The task: Wherever the listing has a line with the string "icon", copy that line out.
+ + + + +
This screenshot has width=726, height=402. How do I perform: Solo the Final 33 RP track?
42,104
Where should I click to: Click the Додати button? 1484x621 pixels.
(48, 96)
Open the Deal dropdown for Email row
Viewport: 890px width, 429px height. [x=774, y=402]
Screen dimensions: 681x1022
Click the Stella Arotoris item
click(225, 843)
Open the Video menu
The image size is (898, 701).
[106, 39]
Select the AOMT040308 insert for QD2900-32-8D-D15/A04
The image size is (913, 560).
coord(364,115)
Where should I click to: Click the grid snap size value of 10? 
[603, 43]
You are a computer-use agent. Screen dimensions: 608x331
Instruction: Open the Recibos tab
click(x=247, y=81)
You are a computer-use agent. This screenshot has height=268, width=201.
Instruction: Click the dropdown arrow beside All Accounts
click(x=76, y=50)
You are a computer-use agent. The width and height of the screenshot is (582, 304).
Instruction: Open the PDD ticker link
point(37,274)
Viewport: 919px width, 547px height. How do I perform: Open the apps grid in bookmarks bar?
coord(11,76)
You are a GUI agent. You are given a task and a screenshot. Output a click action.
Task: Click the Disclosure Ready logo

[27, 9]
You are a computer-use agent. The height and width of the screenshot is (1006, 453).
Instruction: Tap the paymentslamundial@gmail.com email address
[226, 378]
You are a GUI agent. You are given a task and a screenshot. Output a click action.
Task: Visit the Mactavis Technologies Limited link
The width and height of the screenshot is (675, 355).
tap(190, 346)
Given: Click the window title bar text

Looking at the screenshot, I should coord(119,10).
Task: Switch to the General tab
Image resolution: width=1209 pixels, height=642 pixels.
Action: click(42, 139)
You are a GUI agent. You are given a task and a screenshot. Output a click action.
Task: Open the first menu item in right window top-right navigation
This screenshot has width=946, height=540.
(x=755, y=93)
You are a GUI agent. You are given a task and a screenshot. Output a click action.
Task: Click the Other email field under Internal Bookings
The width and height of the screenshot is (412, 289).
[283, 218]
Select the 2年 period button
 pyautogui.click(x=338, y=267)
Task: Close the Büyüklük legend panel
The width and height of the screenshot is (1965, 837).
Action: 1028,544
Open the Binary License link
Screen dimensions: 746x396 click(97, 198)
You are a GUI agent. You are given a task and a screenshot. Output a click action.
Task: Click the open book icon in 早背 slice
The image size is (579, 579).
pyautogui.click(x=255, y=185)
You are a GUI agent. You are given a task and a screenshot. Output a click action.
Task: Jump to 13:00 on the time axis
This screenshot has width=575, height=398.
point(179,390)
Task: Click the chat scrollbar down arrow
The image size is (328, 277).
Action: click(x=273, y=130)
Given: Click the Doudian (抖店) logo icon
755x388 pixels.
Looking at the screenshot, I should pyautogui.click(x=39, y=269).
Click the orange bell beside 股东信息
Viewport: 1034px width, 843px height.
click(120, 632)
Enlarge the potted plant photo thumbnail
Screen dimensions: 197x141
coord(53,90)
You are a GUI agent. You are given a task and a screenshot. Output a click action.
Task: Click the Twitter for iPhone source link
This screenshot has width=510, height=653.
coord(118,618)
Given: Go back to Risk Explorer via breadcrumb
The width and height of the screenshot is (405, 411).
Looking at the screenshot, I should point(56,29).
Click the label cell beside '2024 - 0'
+ + + + +
Solution for this exercise:
Task: Click the open book icon in 早背 slice
Given: Click the Doudian (抖店) logo icon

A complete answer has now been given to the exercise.